This project is under active development. The `.ruyi-tasks` format and public APIs may change between releases.

**心想事成。**

The hardest part of any task isn't doing it — it's knowing exactly what "done" looks like. Ruyi helps you define what you really want through an interactive conversation with [Claude Code](https://claude.ai/code), including how to judge if it's good enough. Then it takes over: autonomous implement-review loops until your definition of "done" is met.

Inspired by [Karpathy's autoresearch](https://github.com/karpathy/autoresearch) and the software development pattern of implement-review-ship — generalized to **any task**.

## What it does

```bash
ruyi do "add CLI support"
ruyi do "write a blog post about our product launch"
ruyi do "translate README to Japanese"
ruyi do "research competitor pricing and write a summary"
```

One command, any task. Ruyi plans with you, then runs an autonomous loop: **Agent A does the work → Agent B reviews → revise or deliver**. Each round improves from the reviewer's feedback. Only quality output survives.

## How to use

```bash
ruyi do "goal"                   # describe what you want
ruyi do @requirements.md         # read goal from file
ruyi do #123                     # do a GitHub issue
ruyi do                          # re-run latest task
ruyi pdo "X" // "Y" // "Z"      # do multiple things in parallel
```

## Use inside Claude Code

If you use [Claude Code](https://claude.ai/code), Ruyi has a `/ruyi` slash command that turns your conversation into a task definition workflow:

```
You:     /ruyi add dark mode support
Claude:  [reads your codebase, proposes goal + judgement]
You:     make the judgement stricter — check contrast ratios too
Claude:  [updates task.rkt, runs ruyi do in background]
You:     also handle the sidebar component        ← keep chatting
Claude:  [edits task.rkt — changes take effect next iteration]
```

The workflow:
1. **Discuss** — Claude helps you define goal and judgement through conversation
2. **Write** — Claude writes `task.rkt` and runs `ruyi do` in the background
3. **Steer** — Keep chatting. Ask Claude to adjust goal or judgement; it edits `task.rkt` live. The running Ruyi re-reads it each iteration.
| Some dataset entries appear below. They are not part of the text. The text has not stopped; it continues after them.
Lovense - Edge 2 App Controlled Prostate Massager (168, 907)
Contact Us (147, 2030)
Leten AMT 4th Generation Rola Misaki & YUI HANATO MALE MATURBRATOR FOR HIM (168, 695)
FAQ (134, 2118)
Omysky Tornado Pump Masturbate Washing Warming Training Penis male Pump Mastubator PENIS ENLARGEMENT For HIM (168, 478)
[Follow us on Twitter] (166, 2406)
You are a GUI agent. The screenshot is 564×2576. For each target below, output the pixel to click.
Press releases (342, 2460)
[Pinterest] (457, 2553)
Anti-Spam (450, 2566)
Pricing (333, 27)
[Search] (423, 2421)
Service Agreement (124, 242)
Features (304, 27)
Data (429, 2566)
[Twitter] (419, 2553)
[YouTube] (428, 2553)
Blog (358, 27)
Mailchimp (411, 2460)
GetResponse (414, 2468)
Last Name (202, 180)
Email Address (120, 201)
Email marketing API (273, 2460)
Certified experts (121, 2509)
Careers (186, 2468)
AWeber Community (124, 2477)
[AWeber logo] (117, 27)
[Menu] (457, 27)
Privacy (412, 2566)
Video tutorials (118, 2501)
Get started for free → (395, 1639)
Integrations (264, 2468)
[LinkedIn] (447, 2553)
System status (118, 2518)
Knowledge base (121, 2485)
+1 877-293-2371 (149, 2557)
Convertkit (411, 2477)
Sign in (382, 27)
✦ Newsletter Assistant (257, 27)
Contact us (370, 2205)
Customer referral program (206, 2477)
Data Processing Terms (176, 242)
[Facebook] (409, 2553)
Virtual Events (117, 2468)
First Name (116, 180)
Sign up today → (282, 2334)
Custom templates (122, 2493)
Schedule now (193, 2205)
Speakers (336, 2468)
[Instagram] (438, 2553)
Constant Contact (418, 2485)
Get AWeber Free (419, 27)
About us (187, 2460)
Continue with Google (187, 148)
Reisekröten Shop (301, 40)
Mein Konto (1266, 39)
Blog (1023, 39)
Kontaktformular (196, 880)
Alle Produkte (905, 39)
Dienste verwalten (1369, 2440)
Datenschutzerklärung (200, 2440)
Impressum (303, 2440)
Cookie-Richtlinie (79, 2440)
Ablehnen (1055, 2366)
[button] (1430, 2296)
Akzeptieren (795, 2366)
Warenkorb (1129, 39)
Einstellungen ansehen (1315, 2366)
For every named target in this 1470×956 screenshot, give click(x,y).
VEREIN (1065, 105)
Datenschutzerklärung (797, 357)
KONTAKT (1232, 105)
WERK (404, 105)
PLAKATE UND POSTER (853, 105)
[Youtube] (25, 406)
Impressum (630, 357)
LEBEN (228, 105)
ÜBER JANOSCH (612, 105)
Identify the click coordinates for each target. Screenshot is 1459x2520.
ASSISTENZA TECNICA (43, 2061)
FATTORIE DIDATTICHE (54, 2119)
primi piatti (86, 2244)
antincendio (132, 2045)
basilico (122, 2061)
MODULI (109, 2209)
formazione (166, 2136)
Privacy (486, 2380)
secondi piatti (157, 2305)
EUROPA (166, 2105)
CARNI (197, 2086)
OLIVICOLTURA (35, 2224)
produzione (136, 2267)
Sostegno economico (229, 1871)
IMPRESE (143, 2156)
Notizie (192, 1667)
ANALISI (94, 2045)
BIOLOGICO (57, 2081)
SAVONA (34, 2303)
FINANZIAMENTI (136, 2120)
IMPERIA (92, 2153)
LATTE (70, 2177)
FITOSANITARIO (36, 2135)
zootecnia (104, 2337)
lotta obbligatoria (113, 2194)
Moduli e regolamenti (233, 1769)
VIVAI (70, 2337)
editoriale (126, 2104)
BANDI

You stay in your conversation. Ruyi works in the background.

## Install

You need [Claude Code](https://claude.ai/code). Paste this into it:

> Install ruyi for me: https://github.com/ZhenchongLi/ruyi/blob/main/INSTALL-PROMPT.md

That's it. Claude Code detects your environment and handles everything.

<details>
<summary>Shell script (alternative)</summary>

```bash
bash -c "$(curl -fsSL https://raw.githubusercontent.com/ZhenchongLi/ruyi/main/install.sh)"
```

</details>

---

## How it works

```
  ruyi do "goal"
       │
       ├─ Claude Code plans with you interactively
       │  → generates .ruyi-tasks/<date>-<slug>/task.rkt
       │
       ├─ Implement-review loop:
       │    Agent A (Claude Code) implements  ← full agent: reads, writes, tests
       │    Agent B (independent) reviews     ← adversarial, finds issues
       │    Score < threshold? → feedback to Agent A, revise
       │    Ruyi decides: commit / revise / revert
       │
       └─ Push + PR (or local merge)
```

Two independent AI agents — one implements, one reviews. They never see each other's reasoning. Ruyi is the referee.

## Claude Code + Ruyi

They call each other:

```
User → Claude Code → ruyi do "goal"    CC delegates complex tasks to ruyi
                        │
                        ├─ ruyi → Claude Code (planning)   interactive conversation
                        ├─ ruyi → Claude Code (implement)  full agent mode
                        └─ ruyi → Claude Code (review)     independent review
```

**Claude Code** is the brain — reads code, writes code, talks to you. **Ruyi** is the process — worktree isolation, commit/revert, dual-agent review, quality loops.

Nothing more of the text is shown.